IMF: The global debt will reach the highest level since 1948 in a few years

The global public debt would exceed 100% of GDP by 2029, reaching the highest level since 1948 and continuing the ascending tendency, the IMF appreciated, asking states to strengthen their capital reserves to protect themselves against economic risks.

The IMF warns that the global debt will reach the highest level of 1948 in a few anifoto archive
The extremely uncertain prospects make the fiscal reforms more important than ever, and the International Monetary Fund (IMF) requires both advanced economies and developing countries, reducing their levels, deficits, and strengthening their capital reserves, said the director of the IMF Tax Department, Vitor Gaspar.
In the latest tax monitor, the IMF points out that rich countries already have a level of public debt of over 100% of GDP, or would exceed this level, including the United States, Canada, China, France, Italy, Japan and the United Kingdom.

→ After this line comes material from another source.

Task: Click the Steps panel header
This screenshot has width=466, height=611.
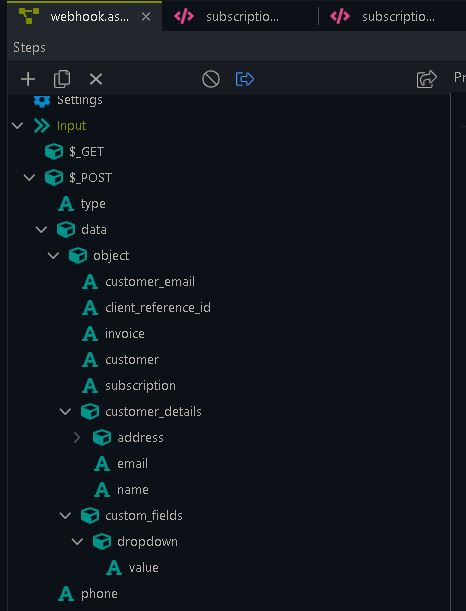Action: (x=29, y=48)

By 2029, the global public debt would exceed 100% of GDP, reaching the highest level since 1948 and continuing the upward trend, the IMF appreciated, asking states to strengthen their capital reserves to protect themselves against economic risks.
The IMF official explained that by the end of the decade the level of global public debt could reach 123% of GDP, “in the case of an adverse but plausible” scenario, close to the record level of 132% of GDP after World War II.
“From our point of view, the most worrying situation would be the one in which there would be financial turbulence “said in a Vitorul Gaspar interview, citing Tuesday's report of the IMF in which it was shown that financial markets get too used to risks, such as commercial wars, geopolitical tensions and extended government deficits that, combined with already overvalued assets, increase the chances of a correction “disorderly“of markets.
These developments could lead to a fiscal-financial descending spiral, similar to the one that appeared during the Sovereign debt crisis, which started in 2010, Gaspar said.
“There are significant risks to the horizon, it is important to be prepared, and the preparations require capital reserves, which will allow the authorities to respond to severe shocks, in the event of a financial crisis. The IMF research shows that countries with more tax space can better limit the negative effects to the labor market and the economy, in the event of severe shocks, combined with a financial crisis“Gaspar said.
Loans are now much more expensive than in the period between the global financial crisis of 2008 and the pandemic that started in 2020. Interest increase puts pressure on budgets, at a time when needs, against the background of geopolitical tensions, extreme weather phenomena and aging population, says the IMF official.
He added: “Although we recognize that the tax equation is difficult to introduce by politicians, now it is time to prepare, there are necessary targeted measures for expenses allocated in the field of education and infrastructure, to increase GDP. “
Allocating only a percentage point of GDP compared to the current level of expenses to education and other investments in human capital, the GDP could increase by more than 3% by 2050 in advanced economies, and almost double in emerging and developing countries, according to the IMF.